Как изображали попов и религию в советском искусстве, все мы более-менее знаем: невежественные, лживые, корыстолюбивые... А теперь - вот как характеризует о. Успенского его сосед по коммуналке (с характерной фамилией, никак не оправданной сюжетом - видимо, чтобы подчеркнуть, что поводов благоговеть перед духовным лицом у него нет):
Ципельзон с состраданием посмотрел на юношу:
- Молодой человек! Еще не народился бандит, который вздумает обокрасть святого.
- А разве Успенский святой?
- Высшего ранга! Ни разу еще не поспорил ни с одним из жильцов. Ни из-за газа, ни из-за электричества. Уберет за вами ванную и сделает вид, что даже туда не заходил. Вызовет врача, а потом за свой счет купит вам медикаментов. Человек будущего общества, хотя и отсталых взглядов!
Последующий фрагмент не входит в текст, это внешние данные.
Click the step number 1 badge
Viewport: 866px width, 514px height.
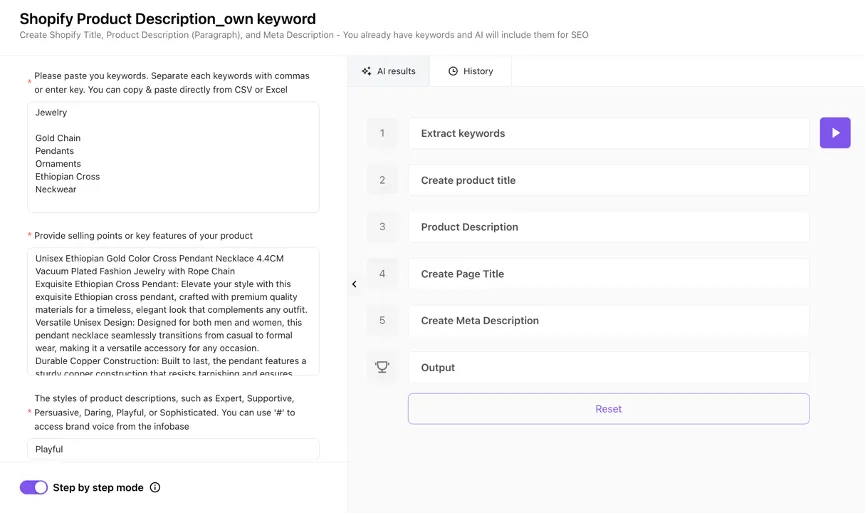(382, 133)
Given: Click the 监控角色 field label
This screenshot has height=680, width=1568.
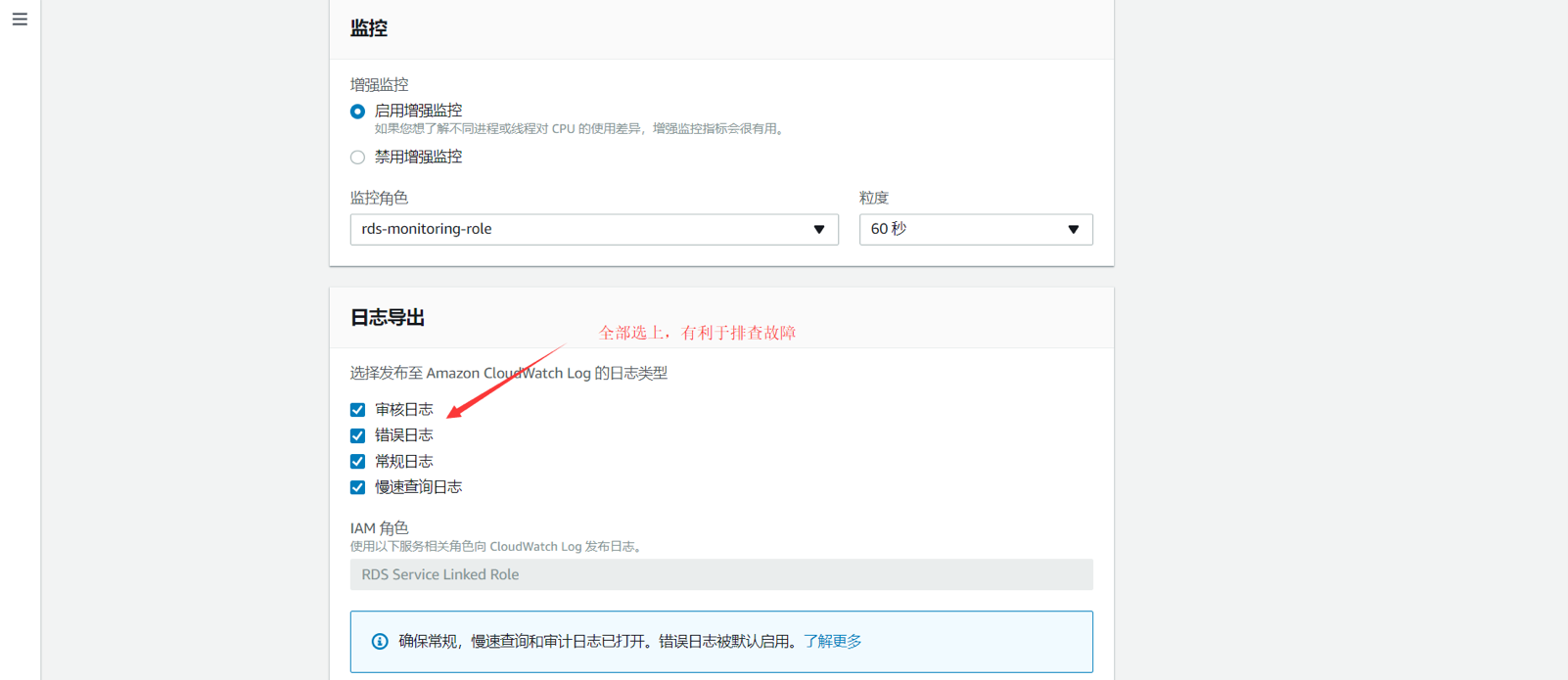Looking at the screenshot, I should click(x=379, y=199).
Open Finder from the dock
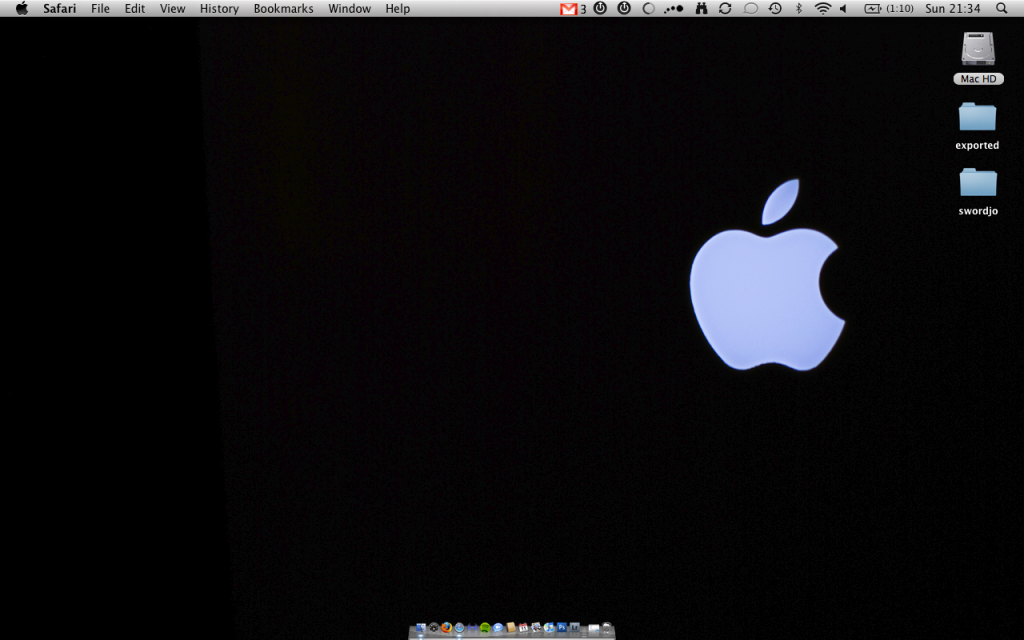Viewport: 1024px width, 640px height. (x=421, y=627)
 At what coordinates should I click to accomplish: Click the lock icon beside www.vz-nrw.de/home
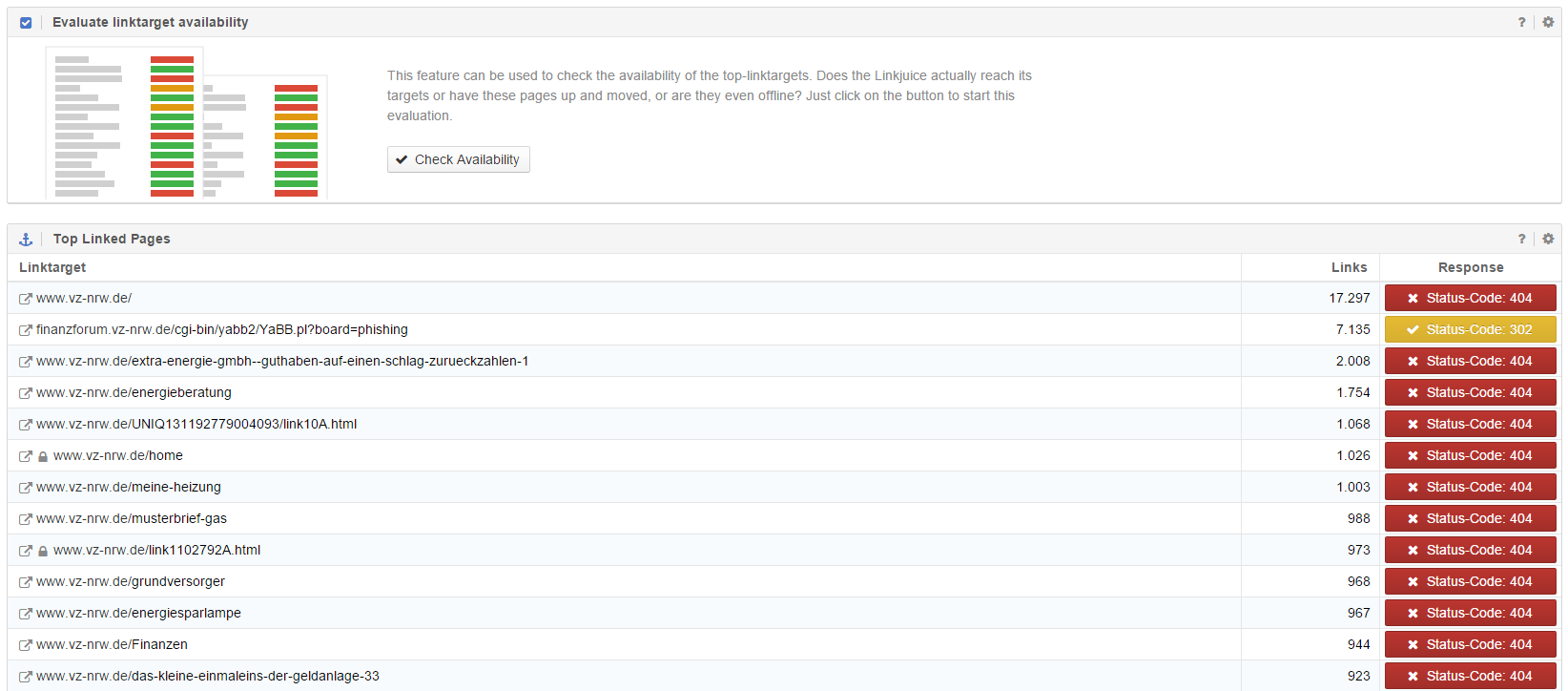(x=43, y=456)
Затем главный герой (комсомолец Юра) попадает в комнату Успенского:
Кресло Николая Ильича со вмятиной на спинке от головы. Буфет с книгами. Что он читает, этот поп? Русские классики: Тургенев, Толстой, Достоевский, Чехов. Философы: Соловьев и Розанов, Шопенгауэр и Ницше. Гм! Ленин, Энгельс…
Итак, бессеребренник, образованный человек... Затем комсомолец вступает с попом в беседу - и тот говорит вещи, для советского сознания совершенно еретические:
Юра упрямо поджимает губы.
— Я верю в опыт, и не только в свой, конечно, а в опыт всего человечества.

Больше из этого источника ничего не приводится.